Recovering Disconnected X Applications
Glynn Clements
glynn at gclements.plus.com
Fri Jun 10 21:01:16 PDT 2005
Adrien Guillon wrote:
> Sometimes I am in a position where it would be nice to recover
> applications which have been disconnected from the display. Let me explain:
>
> Imagine users connected through XDMCP to a GDM session. Their local
> X terminal crashes. Somehow, some applications may still running on the
> server. For instance, an openoffice application. When the user is
> disconnected, I can still see (sometimes) their running applications. It
> would be very nice if I could do something like 'fg PID' to bring it
> forward to the new X session, and recover whatever they were working on.
> The DISPLAY number hasn't change, and it almost seems if I could sent a
> refresh signal I would recover the application (once the X terminal is
> back to life).
>
> Is it possible to recover such applications,
No.
> or are they really
> dead, but still lingering?

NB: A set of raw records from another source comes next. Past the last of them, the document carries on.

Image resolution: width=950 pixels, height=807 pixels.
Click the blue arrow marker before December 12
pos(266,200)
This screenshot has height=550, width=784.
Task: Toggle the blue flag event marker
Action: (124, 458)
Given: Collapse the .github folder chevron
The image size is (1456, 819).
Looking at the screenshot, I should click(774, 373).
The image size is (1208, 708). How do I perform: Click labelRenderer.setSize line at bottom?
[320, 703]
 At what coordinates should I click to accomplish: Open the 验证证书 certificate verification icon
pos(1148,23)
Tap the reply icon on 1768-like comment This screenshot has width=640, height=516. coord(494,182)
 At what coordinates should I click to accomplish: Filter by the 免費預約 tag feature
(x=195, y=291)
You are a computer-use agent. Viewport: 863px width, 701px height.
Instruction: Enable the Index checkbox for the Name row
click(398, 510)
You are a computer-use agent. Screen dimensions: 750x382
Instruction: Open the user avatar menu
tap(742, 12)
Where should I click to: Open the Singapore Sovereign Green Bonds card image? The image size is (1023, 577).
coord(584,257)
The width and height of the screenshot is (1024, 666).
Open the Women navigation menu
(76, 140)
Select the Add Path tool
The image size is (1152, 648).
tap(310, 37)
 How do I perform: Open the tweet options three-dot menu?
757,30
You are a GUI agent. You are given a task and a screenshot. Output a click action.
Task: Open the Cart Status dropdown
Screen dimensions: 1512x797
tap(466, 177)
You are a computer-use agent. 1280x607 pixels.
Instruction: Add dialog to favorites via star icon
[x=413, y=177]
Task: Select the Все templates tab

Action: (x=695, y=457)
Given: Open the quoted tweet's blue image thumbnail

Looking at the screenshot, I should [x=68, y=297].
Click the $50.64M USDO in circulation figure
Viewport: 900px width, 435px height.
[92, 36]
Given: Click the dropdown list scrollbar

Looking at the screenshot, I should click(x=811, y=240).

Is there any way to write such a utility, or
> does the X protocol by its nature forbid this type of recovery?
It doesn't forbid it, but it would take a fair amount of effort to
realise such a scheme.
For a start, the connection between the client and the X server is
closed by the OS kernel when the X server terminates, and the
connection can't be "restored" at the OS level.
The toolkit (or Xlib) could be modified to allow a new X connection to
be opened and to replace the closed connection. However, none of the
server-side resources (windows, pixmaps, fonts, colourmaps etc) which
existed in the old X server will exist on the new X server.
So, the toolkit would need to be capable of re-creating all
of the server-side resources purely from client-side data. This would
be far from trivial to implement.
One potential solution is to use run the session on a "virtual" X
server such as Xvnc, then just run the vncviewer client on the real X
server (X terminal). If the X terminal crashes, you can just re-start
vncviewer and re-connect to the Xvnc session. However:
1. That won't help if Xvnc itself crashes (although, as it doesn't do
any hardware access, Xvnc tends to be more reliable than a normal X
server).
2. Xvnc can't provide hardware acceleration, which can make it
unusable for uses such as real-time 3D or video playback.